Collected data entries
——————
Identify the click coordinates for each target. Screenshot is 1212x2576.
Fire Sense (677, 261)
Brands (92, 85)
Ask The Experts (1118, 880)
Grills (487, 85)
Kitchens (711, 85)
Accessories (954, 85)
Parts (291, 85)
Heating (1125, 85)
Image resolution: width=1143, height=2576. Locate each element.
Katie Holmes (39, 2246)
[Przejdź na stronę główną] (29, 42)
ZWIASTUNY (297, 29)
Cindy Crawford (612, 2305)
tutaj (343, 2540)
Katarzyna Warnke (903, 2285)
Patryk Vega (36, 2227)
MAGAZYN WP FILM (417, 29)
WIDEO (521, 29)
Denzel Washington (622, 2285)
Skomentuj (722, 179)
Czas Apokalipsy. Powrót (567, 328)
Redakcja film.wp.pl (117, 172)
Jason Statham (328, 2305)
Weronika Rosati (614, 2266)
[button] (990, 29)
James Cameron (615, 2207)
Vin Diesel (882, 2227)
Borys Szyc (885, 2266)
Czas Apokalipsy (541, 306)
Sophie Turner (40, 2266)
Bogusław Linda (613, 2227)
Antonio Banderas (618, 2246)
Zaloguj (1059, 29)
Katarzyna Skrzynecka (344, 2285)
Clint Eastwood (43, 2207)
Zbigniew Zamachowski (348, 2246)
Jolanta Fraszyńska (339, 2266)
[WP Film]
——————
*Work to be completed:* If a line of the entries holds the word "each", copy it out.

*Task output:*
Identify the click coordinates for each target. Screenshot is 1212x2576.
Image resolution: width=1143, height=2576. Locate each element.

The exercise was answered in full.